Jessie Trujillo's home was built in 1901 and placed on the Phoenix historic register in 2007. (Photo credit: Bill Coates)

[Source: Bill Coates, Arizona Capitol Times] — This William Grier House, built in 1901, could be among the last of its kind in Phoenix – a “unique example of colonial-revival style,” according the Phoenix Historic Preservation Office.  It could be the last of its kind in another way as well. It was placed on the city’s register of historic properties in November 2007.  No homes have been listed since.

It comes down to 2006’s Prop. 207, officials say.  “Right now, with Prop. 207, our whole approach has been to do nothing,” says Kevin Weight, a city historic preservation planner.

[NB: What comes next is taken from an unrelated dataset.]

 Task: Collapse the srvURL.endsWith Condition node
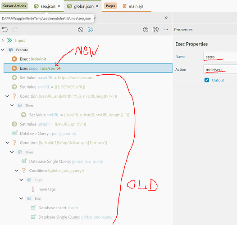(7, 96)
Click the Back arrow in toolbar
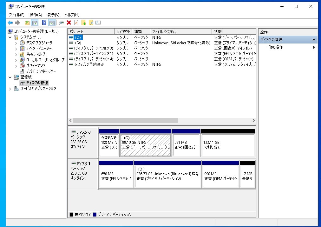 pyautogui.click(x=10, y=23)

The voter-approved initiative bars state and local governments from classifying or rezoning property in a way that would decrease its value – without compensation.  An historic designation can be a roadblock to development plans..  Eighty-one-year-old Jessie Trujillo, though, wants to spare her own home from future development and preserve it for her children, grandchildren and great-grandchildren.  She moved into the Grier House near the Capitol on West Adams Street in 1967, more than six decades after it was built.  “I guess I always loved old houses,” Trujillo said one morning while seated in her living room on an antique-looking couch that’s well-suited for a 108-year-old house.[Note: To read the full article, visit Prop. 207 making it tougher for Phoenix to save this histoic house.]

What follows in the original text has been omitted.